This week I experienced the main segment of the podcast as a listener, and not a participant. Sarah interviewed Rebecca Fike, a lawyer, exercise enthusiast, blogger (LagLiv!), and mom of three. I was out of the country and not clear on how my internet access would be at the point when Fike could squeeze us onto her calendar. But since Sarah has been a longtime LagLiv reader (I started reading her through Sarah’s blogroll links) it made the most sense for her to run this one.
Anyway, the interview was fascinating on many levels. Among Fike’s strategies: in her house, there is a morning parent (her husband) and an evening parent (her). So if she wants to go into work early, she can just go. But then she understands that since he is completely unreachable in the afternoon (he runs a swim school and is in the water) that time is her responsibility. Ground rules like that can help a household run smoothly.
She also made an interesting point on outsourcing cleaning. They stopped going out to eat (more or less) in order to afford a weekly housekeeper. Fike noted that when she and her husband were doing more of the cleaning, she would get mad at the kids about their messes. Now, when she won’t have to deal with all the fall-out, she can be more calm about it.
Fike made the somewhat uncommon choice to have her first child during law school. So she’s never experienced work not as a working mother. She spent the first few years of her career as an associate at a big firm before transitioning into a (highly competitive, hard to get) job with the SEC.
As she reflected on life with little kids and older kids, she noted that she was happy she put in a lot of the long hours when her kids were little. Little kids, she said, were pretty simple. Happy to see her when she came in the door. Not terribly aware of her schedule and her choices, and they had fewer specific things that they had opinions on her being there for.
Older children are different. They choose when they want to interact with you. They have more specific events that they notice if you’re there for. So Fike was happy that she put in those long hours as a Big Law associate, learning her way around the legal world, and then getting the opportunity for her prestigious job with the government, when her kids were little. She has a lot more flexibility now, when she believes it matters more.

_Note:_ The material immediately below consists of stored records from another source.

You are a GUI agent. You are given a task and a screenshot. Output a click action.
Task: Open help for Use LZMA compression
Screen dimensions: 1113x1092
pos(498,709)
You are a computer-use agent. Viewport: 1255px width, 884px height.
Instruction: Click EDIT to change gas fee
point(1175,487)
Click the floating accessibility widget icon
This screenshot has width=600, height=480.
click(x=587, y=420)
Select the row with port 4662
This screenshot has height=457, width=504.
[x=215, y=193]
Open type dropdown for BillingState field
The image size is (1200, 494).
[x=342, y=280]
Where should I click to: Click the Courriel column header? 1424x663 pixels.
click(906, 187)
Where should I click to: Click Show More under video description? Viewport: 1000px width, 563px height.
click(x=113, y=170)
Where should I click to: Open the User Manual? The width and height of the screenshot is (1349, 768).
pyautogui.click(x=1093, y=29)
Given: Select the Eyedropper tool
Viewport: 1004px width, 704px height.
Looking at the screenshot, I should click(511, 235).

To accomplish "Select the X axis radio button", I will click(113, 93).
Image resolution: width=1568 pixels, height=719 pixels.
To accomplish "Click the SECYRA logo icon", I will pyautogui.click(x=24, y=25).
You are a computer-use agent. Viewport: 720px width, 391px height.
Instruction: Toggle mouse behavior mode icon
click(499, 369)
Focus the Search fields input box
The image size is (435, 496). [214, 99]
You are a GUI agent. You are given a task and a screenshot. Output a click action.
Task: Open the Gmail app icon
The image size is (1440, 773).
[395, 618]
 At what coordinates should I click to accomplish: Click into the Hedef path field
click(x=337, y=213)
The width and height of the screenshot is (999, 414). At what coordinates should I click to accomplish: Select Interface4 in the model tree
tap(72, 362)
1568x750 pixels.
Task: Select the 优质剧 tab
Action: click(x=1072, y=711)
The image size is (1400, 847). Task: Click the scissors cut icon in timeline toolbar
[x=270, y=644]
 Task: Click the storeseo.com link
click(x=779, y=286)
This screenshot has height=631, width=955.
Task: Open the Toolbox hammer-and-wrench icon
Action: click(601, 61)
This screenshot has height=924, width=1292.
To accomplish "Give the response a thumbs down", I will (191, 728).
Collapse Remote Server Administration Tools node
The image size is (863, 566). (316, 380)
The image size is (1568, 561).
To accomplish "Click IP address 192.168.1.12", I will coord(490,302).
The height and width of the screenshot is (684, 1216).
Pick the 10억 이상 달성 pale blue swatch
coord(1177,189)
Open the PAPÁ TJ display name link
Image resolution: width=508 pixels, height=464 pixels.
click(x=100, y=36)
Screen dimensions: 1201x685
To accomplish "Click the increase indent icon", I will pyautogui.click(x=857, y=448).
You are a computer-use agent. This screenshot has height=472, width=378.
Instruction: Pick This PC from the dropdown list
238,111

This is somewhat the opposite of how a lot of people plan their careers. The standard mode for people who scale back at some point is to scale back when the kids are little. Then, when they’re in school, the idea is that they’ll scale up. That can certainly work, but there are hazards to this approach too. It can be hard to get back into the workforce, or even to scale back up from a very part-time position. If you are scaling up, you might not have as much control over your schedule as people with more seniority. That means you might not have the flexibility to go to, say, the karate belt testing at 4 p.m. on a Tuesday, or at least not to repeated events like this. And while your kid will likely not remember that you took her to gym class at age two, she will remember stuff that happens when she’s ten.
Anyway, careers are complicated things. We can’t always plan exactly how they will go, but I’m curious how many people reading this made the conscious decision to “lean in” when the kids were little, partly to have more autonomy and flexibility later on. Or if you made a different choice, I’d love to hear your thinking about that too.